Column Profile Compilers

For generating a report.

class dataprofiler.profilers.column_profile_compilers.BaseCompiler(df_series: Optional[pandas.core.series.Series] = None, options: Optional[dataprofiler.profilers.profiler_options.StructuredOptions] = None, pool: Optional[multiprocessing.pool.Pool] = None)

Bases: object

Abstract class for generating a report.

Initialize BaseCompiler object.

abstract report(remove_disabled_flag: bool = False) dict

Return report.

Parameters

remove_disabled_flag (boolean) – flag to determine if disabled options should be excluded in report.

property profile: dict

Return the profile of the column.

diff(other: dataprofiler.profilers.column_profile_compilers.BaseCompiler, options: Optional[dict] = None) dict

Find the difference between 2 compilers and returns the report.

Parameters

other (BaseCompiler) – profile compiler finding the difference with this one.

Returns

difference of the profiles

Return type

dict

update_profile(df_series: Series, pool: Pool = None) BaseCompiler | None

Update the profiles from the data frames.

Parameters
  • df_series (pandas.core.series.Series) – a given column, assume df_series in str

  • pool (multiprocessing.Pool) – pool to utilized for multiprocessing

Returns

Self

Return type

BaseCompiler

class dataprofiler.profilers.column_profile_compilers.ColumnPrimitiveTypeProfileCompiler(df_series: Optional[pandas.core.series.Series] = None, options: Optional[dataprofiler.profilers.profiler_options.StructuredOptions] = None, pool: Optional[multiprocessing.pool.Pool] = None)
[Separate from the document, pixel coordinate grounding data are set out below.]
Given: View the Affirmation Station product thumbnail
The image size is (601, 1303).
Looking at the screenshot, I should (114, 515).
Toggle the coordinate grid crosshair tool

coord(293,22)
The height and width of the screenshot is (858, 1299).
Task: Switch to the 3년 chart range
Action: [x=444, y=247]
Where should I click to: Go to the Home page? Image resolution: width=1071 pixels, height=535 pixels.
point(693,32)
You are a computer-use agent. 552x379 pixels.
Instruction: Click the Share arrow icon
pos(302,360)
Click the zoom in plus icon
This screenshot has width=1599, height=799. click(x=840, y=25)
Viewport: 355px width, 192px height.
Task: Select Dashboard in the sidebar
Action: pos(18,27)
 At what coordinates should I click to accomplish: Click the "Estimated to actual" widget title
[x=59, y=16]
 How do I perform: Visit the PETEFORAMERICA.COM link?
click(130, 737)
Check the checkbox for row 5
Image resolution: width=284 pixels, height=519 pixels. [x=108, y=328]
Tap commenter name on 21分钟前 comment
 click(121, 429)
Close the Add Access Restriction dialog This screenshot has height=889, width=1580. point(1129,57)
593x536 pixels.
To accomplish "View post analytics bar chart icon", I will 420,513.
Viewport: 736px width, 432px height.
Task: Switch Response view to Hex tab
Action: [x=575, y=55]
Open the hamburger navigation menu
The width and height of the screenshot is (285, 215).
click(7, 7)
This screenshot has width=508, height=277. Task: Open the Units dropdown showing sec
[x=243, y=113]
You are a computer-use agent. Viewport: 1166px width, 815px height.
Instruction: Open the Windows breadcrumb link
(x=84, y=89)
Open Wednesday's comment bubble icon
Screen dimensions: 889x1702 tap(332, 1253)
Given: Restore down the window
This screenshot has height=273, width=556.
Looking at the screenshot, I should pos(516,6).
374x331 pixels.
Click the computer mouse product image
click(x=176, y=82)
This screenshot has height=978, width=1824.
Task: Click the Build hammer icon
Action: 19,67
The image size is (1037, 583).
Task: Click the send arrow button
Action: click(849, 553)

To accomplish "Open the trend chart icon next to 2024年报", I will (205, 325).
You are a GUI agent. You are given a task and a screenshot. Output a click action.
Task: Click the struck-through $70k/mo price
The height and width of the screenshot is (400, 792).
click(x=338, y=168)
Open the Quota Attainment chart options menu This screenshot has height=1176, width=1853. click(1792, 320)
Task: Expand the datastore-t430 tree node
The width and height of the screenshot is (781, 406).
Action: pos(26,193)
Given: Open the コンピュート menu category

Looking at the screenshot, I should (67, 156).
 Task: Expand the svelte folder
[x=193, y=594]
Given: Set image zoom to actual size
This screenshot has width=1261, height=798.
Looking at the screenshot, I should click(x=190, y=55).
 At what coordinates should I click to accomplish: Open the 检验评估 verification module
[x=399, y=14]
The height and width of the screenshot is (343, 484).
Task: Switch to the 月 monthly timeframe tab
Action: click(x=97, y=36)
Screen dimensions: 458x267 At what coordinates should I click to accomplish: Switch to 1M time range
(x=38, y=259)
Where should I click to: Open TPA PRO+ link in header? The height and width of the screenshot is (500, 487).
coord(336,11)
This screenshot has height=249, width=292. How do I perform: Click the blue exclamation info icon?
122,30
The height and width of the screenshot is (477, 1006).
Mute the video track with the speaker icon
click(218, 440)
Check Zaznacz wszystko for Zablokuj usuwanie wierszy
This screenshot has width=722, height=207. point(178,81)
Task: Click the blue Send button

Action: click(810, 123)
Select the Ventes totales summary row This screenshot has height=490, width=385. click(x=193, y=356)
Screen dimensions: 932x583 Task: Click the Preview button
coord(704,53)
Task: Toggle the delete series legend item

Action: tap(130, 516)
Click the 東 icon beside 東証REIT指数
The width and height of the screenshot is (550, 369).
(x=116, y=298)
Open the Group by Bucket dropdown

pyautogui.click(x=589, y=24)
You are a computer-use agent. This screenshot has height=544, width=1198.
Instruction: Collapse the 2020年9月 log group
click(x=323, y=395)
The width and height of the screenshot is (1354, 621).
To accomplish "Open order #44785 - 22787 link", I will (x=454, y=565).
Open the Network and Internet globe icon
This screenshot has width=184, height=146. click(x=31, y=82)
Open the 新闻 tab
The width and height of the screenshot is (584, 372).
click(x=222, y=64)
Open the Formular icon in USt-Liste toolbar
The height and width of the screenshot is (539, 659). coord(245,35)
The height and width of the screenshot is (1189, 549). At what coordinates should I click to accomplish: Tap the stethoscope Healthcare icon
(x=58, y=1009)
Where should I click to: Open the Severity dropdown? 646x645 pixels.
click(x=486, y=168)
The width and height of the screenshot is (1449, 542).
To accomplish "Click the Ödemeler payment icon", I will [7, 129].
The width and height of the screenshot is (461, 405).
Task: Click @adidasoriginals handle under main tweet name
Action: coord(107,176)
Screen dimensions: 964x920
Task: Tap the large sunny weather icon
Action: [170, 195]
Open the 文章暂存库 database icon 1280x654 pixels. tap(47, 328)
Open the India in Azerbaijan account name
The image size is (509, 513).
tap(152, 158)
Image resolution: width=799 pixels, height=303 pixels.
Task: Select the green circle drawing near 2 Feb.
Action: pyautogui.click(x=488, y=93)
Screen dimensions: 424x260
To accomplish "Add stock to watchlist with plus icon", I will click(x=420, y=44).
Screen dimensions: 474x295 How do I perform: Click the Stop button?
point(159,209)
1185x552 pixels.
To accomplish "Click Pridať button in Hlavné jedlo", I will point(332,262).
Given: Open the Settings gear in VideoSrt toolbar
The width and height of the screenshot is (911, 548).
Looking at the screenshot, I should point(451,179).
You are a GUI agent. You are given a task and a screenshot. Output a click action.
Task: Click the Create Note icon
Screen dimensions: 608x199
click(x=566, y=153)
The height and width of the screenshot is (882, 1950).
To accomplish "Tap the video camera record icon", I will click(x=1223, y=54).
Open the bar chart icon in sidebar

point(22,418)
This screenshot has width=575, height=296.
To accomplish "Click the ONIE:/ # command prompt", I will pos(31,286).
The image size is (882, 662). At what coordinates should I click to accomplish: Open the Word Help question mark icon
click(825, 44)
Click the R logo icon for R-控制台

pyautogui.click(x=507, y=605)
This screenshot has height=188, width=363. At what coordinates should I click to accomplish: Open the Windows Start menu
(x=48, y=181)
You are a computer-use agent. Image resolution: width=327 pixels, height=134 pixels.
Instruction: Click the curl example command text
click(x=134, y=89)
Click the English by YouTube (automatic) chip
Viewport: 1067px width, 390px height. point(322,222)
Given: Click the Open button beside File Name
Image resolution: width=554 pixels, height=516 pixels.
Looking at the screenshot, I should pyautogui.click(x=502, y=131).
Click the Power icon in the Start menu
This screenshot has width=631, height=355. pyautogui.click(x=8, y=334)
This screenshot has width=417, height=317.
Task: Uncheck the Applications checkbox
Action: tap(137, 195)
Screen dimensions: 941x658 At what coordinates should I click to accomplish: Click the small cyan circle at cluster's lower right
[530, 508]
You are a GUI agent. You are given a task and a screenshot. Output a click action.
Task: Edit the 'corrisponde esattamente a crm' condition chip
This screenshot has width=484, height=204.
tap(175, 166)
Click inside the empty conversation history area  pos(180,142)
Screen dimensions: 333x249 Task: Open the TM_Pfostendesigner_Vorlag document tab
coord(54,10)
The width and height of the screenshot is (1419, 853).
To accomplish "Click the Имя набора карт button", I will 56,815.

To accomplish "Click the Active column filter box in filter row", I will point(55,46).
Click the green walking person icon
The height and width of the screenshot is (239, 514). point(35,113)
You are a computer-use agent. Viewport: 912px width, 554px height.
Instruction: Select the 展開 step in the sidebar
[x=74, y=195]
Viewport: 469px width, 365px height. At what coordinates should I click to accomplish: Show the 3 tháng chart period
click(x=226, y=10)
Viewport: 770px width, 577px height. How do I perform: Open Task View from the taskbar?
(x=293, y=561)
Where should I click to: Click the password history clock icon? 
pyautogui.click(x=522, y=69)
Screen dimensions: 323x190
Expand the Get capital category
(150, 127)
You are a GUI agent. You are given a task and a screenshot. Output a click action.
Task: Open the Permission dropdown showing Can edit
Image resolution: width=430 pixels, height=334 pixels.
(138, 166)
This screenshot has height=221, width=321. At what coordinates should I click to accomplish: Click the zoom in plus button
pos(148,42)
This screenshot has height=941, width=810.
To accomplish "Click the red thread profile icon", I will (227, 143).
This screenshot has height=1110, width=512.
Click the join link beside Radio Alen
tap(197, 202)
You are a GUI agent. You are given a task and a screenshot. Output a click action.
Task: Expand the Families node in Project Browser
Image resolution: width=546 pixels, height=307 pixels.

Bases: dataprofiler.profilers.column_profile_compilers.BaseCompiler

For generating ordered column profile reports.

Initialize BaseCompiler object.

report(remove_disabled_flag: bool = False) dict

Return report.

Parameters

remove_disabled_flag (boolean) – flag to determine if disabled options should be excluded in report.

property profile: dict

Return the profile of the column.

property selected_data_type: str | None

Find the selected data_type in a primitive compiler.

Returns

name of the selected data type

Return type

str

diff(other: dataprofiler.profilers.column_profile_compilers.ColumnPrimitiveTypeProfileCompiler, options: Optional[dict] = None) dict

Find the difference between 2 compilers and returns the report.

Parameters

other (ColumnPrimitiveTypeProfileCompiler) – profile compiler finding the difference with this one.

Returns

difference of the profiles

Return type

dict

update_profile(df_series: Series, pool: Pool = None) BaseCompiler | None

Update the profiles from the data frames.

Parameters
  • df_series (pandas.core.series.Series) – a given column, assume df_series in str

  • pool (multiprocessing.Pool) – pool to utilized for multiprocessing

Returns

Self

Return type

BaseCompiler

class dataprofiler.profilers.column_profile_compilers.ColumnStatsProfileCompiler(df_series: Optional[pandas.core.series.Series] = None, options: Optional[dataprofiler.profilers.profiler_options.StructuredOptions] = None, pool: Optional[multiprocessing.pool.Pool] = None)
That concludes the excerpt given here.